Als redacteur van Hollands Diep liep hij in 1975 Boudewijn Büch tegen het lijf die – aldus zijn biografe Eva Rovers in Boud: het verzameld leven van Boudewijn Büch – zich bij Sleutelaar liet introduceren in de hoop toe te treden tot de vaste leverancier van het blad:
‘Nog voor Sleutelaar hem een vraag kon stellen, stak Boudewijn van wal. Hij praatte zes kwartier in een uur, vertelde over zijn drie studies, zijn onderzoek naar druggebruik bij schrijvers en strooide met bizarre anekdotes over Bilderdijk, Goethe, Wittgenstein en Mick Jagger. Ook noemde hij nonchalant een rij titels die hij in de pen had, liet hij minstens zo terloops vallen dat hij een aanzienlijk kapitaal had geërfd van zijn vader en dat hij wel wilde investeren in uitgeverij Boelen. Geamuseerd hoorde Sleutelaar het allemaal aan, vooral verbaasd over de flair en stelligheid waarmee de sjofel geklede jongen zijn belezenheid etaleerde.
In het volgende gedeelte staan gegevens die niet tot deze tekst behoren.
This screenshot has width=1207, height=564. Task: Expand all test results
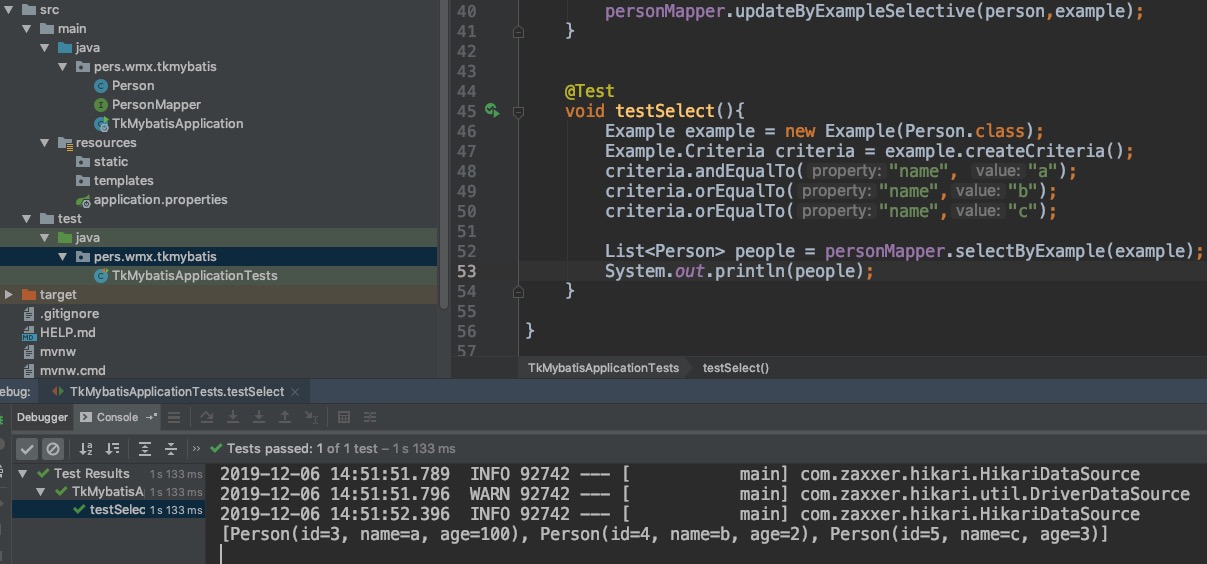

Ter plekke werd een contract voorbereid voor een door Boudewijn te schrijven boek met de titel Fantastica in de Nederlandse literatuur, dat een halfjaar later aangekondigd werd als Opium in de Nederlandse literatuur en waarvoor een dummy werd gemaakt met weer een andere titel, namelijk die van zijn beoogde proefschrift: Onder invloed geschreven. Het boek zou echter nooit het licht zien, want ondanks aandringen van Sleutelaar leverde Boudewijn nooit een manuscript in.’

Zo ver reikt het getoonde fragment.